In the document coordinated by Fernando Salinas, former magistrate of the TS and vice president of the CGPJ, it is proposed that in that governing body of judges the members automatically cease in “a short period of time” when their mandate has expired. In this way, it would be forced to start its renewal, his emphasis, and a blockade like the current one would be avoided.

Another controversial issue is also addressed this legislature: the pardon. There is talk of a “review” of this figure and the drafting of a new law “reinforcing the requirement of public interest in its concession.” That interest was used by Sánchez to get those convicted of the process out of prison.

Finally, it is proposed to “promote restorative justice” so that it has a positive impact on the victim or society, so that imprisonment or a fine can even be replaced “by the obligation to do community work of a social nature or by the obligation to care for victims of similar crimes.”

One of the big proposals is the reduction of the weekly working day to 32 hours “in general”. It is justified by the need to adapt work to care tasks and favor the reconciliation of personal and family life. This proposal, which Íñigo Errejón already put on the table, gave rise to an agreement with Díaz to launch a pilot program financed by the Ministry of Labor to test the four-day working day in SMEs.

It is committed to “repealing” the reviewable permanent prison. Also for “reopening the debate on the decriminalization of certain drugs” to be able to reinvest police and economic resources in other areas. There are measures on police forces. One of the most prominent is to regulate the use of personal cameras, so that there is a “reliable record” of police interactions with citizens.

It is proposed to lower the voting age to 16 years. A tool to facilitate participation in the future.

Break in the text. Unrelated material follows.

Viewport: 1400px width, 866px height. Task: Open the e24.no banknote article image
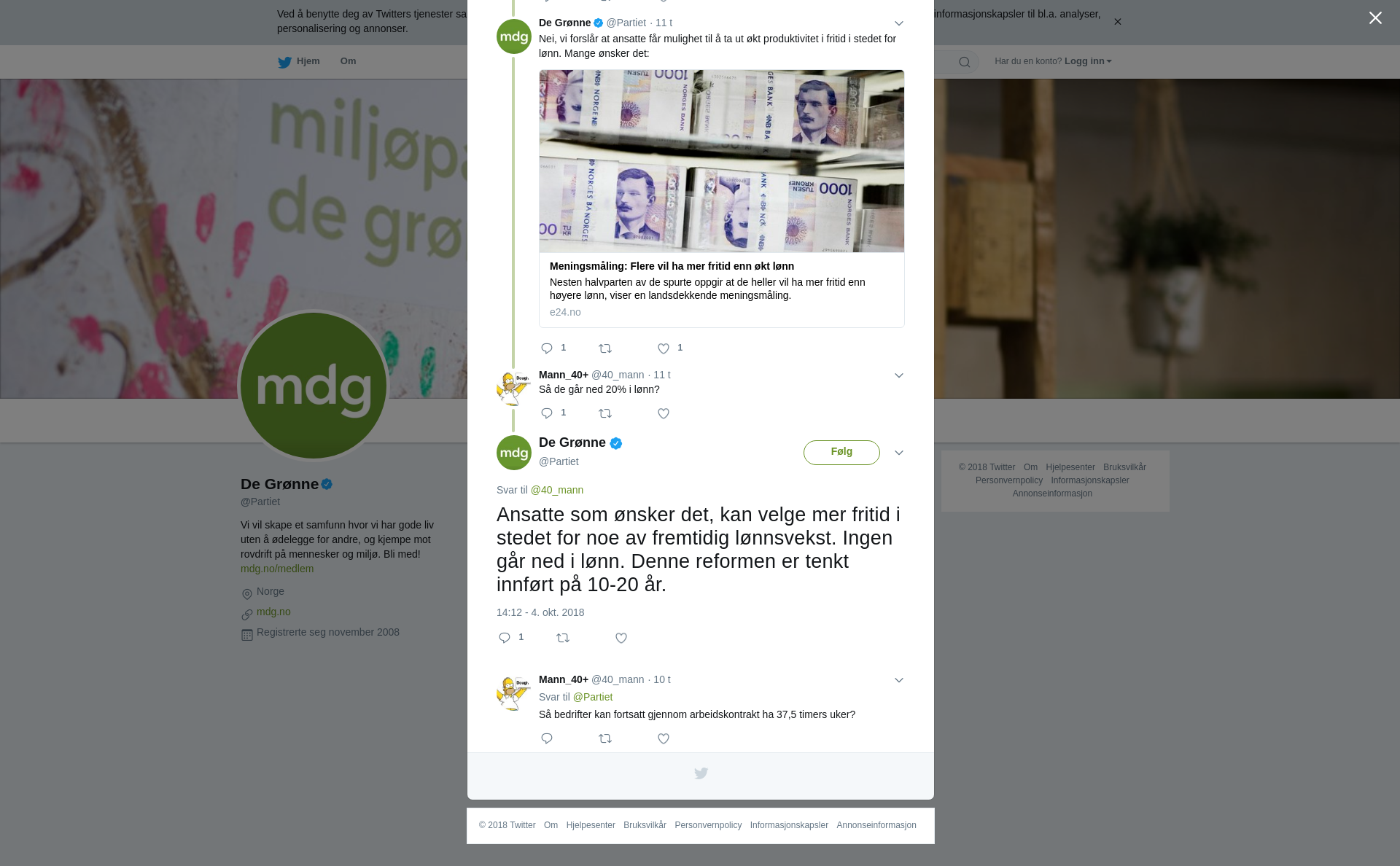coord(722,161)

It is proposed to “begin” to test this measure “in European and/or municipal elections”.

It is requested “to establish for each type of family unit a vital energy minimum that has a reduced cost or, even, zero if its state is vulnerable”. And in parallel, a drastic plan to limit fuel. By 2025, it is proposed to prohibit the use of diesel vehicles in low emission zones in municipalities with more than 50,000 inhabitants. In 2030 that veto would reach gasoline. In the Sustainable Mobility document, the increase in taxes on diesel and gasoline is already proposed and, in addition, tolls for the use of highways or even to move within the “big cities” where there is a metro. These tolls would be paid “depending on the rent, use and motorization of the vehicle.”

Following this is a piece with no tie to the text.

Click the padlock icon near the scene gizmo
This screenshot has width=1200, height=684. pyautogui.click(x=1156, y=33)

In the economic document, a “progressive tax reform” is pointed out so that large companies and wealth and capital income “contribute more”. It establishes three lines: personal income tax, corporate tax and taxing wealth. Regarding personal income tax, it proposes “disaggregating the tranche between 60,000 and 299,999 euros into several tranches with the aim of applying different and increasing rates.” The marginal rates would be raised in the “higher” income brackets to promote “progressivity and increase collection”. Just as the rates and sections of capital income would also increase. Regarding corporate tax, it sets it at 15% “on the accounting profit regardless of the result of the declaration” and obliges “large companies -which take advantage of all deductions and tax regimes and do not enter anything or very little- to have at least a minimum contribution”. In any case, it is proposed to “review and cut” the deductions or exemptions.

Two ways: 1. Make the tax on large fortunes “permanent”, with a “minimum” in all autonomous regions and avoiding bonuses that reduce its impact. 2. Increase the collection capacity of the Inheritance and Donations tax with some minimums and tackling reductions, allowances and deductions. “It is about preventing the possible downward competition spiral from ending with the virtual disappearance of the tribute, at least in the transmission of wealth between direct family members.” «It is necessary, he remarks, «to recover the collecting capacity» of this tax.